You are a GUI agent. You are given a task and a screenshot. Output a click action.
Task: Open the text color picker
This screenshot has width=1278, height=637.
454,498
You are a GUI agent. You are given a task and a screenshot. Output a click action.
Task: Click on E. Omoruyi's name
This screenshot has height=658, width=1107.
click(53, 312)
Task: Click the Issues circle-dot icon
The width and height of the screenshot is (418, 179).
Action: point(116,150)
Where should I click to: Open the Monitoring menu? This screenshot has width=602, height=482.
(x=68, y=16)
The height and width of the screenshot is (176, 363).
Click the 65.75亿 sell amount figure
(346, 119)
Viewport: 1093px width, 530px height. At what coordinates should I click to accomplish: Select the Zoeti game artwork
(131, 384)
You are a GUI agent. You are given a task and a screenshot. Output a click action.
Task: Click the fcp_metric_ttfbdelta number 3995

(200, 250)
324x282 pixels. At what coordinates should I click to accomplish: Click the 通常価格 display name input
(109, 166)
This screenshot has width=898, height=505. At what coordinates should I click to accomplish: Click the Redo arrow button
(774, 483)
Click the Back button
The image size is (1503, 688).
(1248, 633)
______________________________
WHAT THE EXERCISE ASKS →
Print exactly the stretch of lines beginning with the one that holds "Viewport: 1093px width, 530px" and ending at the last line above.

THE ANSWER →
Viewport: 1093px width, 530px height. At what coordinates should I click to accomplish: Select the Zoeti game artwork
(131, 384)
You are a GUI agent. You are given a task and a screenshot. Output a click action.
Task: Click the fcp_metric_ttfbdelta number 3995

(200, 250)
324x282 pixels. At what coordinates should I click to accomplish: Click the 通常価格 display name input
(109, 166)
This screenshot has width=898, height=505. At what coordinates should I click to accomplish: Click the Redo arrow button
(774, 483)
Click the Back button
The image size is (1503, 688).
(1248, 633)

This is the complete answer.